I mean, it feels like it’s raining down crap!

I know I should be grateful for what I have – wonderful friends, a terrific boyfriend, best kids I could ever hope for, a career that is so rewarding, I actually LOVE coming to work every morning, house, car, cats, parents, an awesome credit score… I’m grateful for all that. Really.

But all the good stuff in my life seems to be this huge umbrella that is keeping me clean as the shit storm comes down.

A legendary Penn State football coach is caught in the shower raping a kid. A KID! A child! And then proclaims his innocence and says that “maybe” he shouldn’t have showered with children. WTF? Why?

Zero squanders an opportunity to help create real jobs in the United States and to help increase our energy supply, so we’re not paying ridiculous amounts of money just to be able to get to work every morning. WTF? Why?

Parents are actually soliciting germs from strangers in order to infect their children in an effort to create a “natural immunity” to preventable diseases! Disease! From people they don’t know!  WTF?  Why?

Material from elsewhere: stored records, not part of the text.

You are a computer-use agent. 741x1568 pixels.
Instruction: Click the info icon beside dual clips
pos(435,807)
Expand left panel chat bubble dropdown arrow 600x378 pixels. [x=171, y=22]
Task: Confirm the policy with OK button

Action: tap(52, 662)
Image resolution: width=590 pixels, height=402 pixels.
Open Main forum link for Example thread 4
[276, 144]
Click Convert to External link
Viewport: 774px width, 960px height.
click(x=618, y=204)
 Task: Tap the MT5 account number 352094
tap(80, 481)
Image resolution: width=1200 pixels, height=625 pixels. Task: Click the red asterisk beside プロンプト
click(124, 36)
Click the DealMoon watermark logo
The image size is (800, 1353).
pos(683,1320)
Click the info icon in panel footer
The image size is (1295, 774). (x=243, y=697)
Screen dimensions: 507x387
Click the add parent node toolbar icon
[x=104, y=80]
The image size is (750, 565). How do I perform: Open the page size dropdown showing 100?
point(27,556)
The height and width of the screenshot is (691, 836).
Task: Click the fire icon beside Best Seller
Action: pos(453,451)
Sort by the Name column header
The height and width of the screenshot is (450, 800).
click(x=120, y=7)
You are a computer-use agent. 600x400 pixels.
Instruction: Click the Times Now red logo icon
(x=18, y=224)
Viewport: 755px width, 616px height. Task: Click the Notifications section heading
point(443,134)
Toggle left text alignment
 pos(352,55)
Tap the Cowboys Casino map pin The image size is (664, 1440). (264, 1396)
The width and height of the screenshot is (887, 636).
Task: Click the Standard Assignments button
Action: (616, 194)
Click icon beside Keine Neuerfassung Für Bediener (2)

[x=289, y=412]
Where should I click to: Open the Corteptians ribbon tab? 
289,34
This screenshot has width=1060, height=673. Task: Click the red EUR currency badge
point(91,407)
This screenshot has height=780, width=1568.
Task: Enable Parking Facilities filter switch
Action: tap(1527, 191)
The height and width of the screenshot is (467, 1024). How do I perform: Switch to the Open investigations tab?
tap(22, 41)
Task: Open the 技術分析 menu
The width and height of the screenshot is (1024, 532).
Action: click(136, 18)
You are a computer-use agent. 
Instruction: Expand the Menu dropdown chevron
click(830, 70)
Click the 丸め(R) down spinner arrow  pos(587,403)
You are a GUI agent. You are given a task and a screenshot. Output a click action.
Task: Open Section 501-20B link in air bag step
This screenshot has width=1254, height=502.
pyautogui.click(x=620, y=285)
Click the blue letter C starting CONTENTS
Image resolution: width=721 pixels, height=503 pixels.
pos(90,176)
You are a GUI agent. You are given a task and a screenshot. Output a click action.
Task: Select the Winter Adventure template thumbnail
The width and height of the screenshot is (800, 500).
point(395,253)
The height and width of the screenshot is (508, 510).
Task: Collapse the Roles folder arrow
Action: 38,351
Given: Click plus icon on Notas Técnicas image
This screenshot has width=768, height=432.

Filthy hippies are infesting our cities. They don’t have a purpose. Some of them don’t even know what they’re protesting. Many of them are making demands that are so ludicrous, that they should be laughed off the national stage! Instead they’re being given media time, even as many of them demand that your earnings be stolen and given to them, and your hard work be appropriated and redistributed. They’re bringing filth, disease, crime and violence with them. WTF?

A good friend, who lives healthy, who is young and productive and vibrant and sweet, got cancer. Bad cancer (not that there’s any such thing as “good” cancer) that will prevent her from ever having children of her own – something that was important to her – and is making her go through hellish chemo. Why? I don’t get it. With no family history and low risk factors, how does someone like that get afflicted with something so horrible? She’s a fighter, and she’ll kick cancer’s ass. But I still don’t get it.

Another person, who I thought was a good friend, just cut off all communication with me. I tried to ask why. Several times. To no avail. No reply. Not even an acknowledgment. I have to assume it’s something I said or did, because this person is not the type to just toss a friendship. But maybe I’m wrong. Maybe I’ve been wrong for several years. Maybe I’m a horrid judge of character.  I don’t get that either.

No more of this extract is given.